UDINE - La Guardia di Finanza ha eseguito sequestri di beni per oltre 400 mila euro corrispondenti alle imposte evase in tre anni da un imprenditore cervignanese.

BANCAROTTA FRAUDOLENTA - I finanzieri, diretti nelle indagini dalla Procura della Repubblica di Udine, hanno assicurato all’Autorità Giudiziaria un complesso di beni equivalenti nel valore alle imposte evase mediante la commissione di diversi reati tributari e di una bancarotta fraudolenta. Le ipotesi di reato pendenti sull’imprenditore sono omessa dichiarazione, occultamento o distruzione di documentazione contabile, sottrazione fraudolenta al pagamento di imposte, e bancarotta fraudolenta. A seguito di una verifica fiscale nei confronti di una ditta operante nel commercio di autovetture, è stato accertato che il titolare della stessa, non presentando alcuna dichiarazione fiscale, ha omesso il pagamento delle imposte dovute e, nel tentativo di sottrarre il proprio patrimonio all’aggressione dell’Erario, ha pilotato la società oggetto di verifica verso la bancarotta. Successivamente, utilizzando altre società intestate a dei prestanome, ma di fatto da lui amministrate, l’imprenditore ha continuato a svolgere la sua attività di commercio di automobili perseverando, tra l’altro, nella commissione degli illeciti tributari.
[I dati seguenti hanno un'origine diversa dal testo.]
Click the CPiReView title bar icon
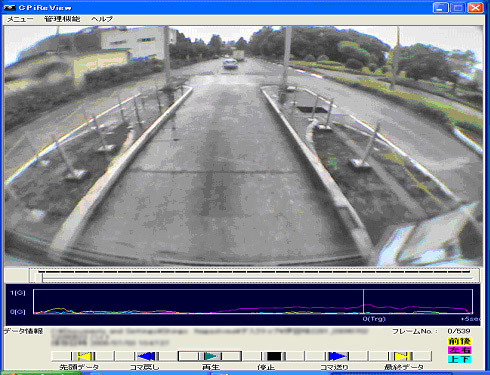Viewport: 490px width, 375px height. click(9, 7)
LE ACCUSE - A supporto dell’impianto accusatorio, le fiamme gialle, anche attraverso l’analisi dei conti correnti intestati all’imprenditore indagato, hanno comprovato che le disponibilità liquide, che sarebbero state da destinare al pagamento delle imposte, erano state invece sia prelevate in contanti, che destinate al finanziamento delle società intestate ai prestanome costituite dopo aver fatto fallire la ditta oggetto dell’accertamento fiscale. Queste circostanze, unite al fatto che l’indagato era costantemente presente nella sede di aziende formalmente non di sua proprietà dove, tra l’altro, continuava a condurre personalmente le compravendite di autovetture, hanno consentito di qualificare lo stesso come amministratore di fatto delle neo costituite persone giuridiche.

SEQUESTRO DEI BENI - Il Gip del Tribunale di Udine, accogliendo la richiesta formulata dalla Procura della Repubblica sulla base delle risultanze investigative della Compagnia di San Giorgio di Nogaro, ha disposto il sequestro dei beni dell’imprenditore per l’importo corrispondente alle imposte evase e, proprio tenendo conto della sua qualifica di amministratore di fatto, ha ordinato il sequestro dei beni a lui riconducibili anche per interposta persona. Quest’ultima scelta è risultata decisiva per il buon esito della misura ablatoria: infatti, come facilmente prevedibile, l’imprenditore indagato si era ormai spogliato di tutti i suoi beni risultando formalmente nullatenente ma, aggredendo i beni delle società a lui riconducibili, sono state poste sotto sequestro ben 67 autovetture.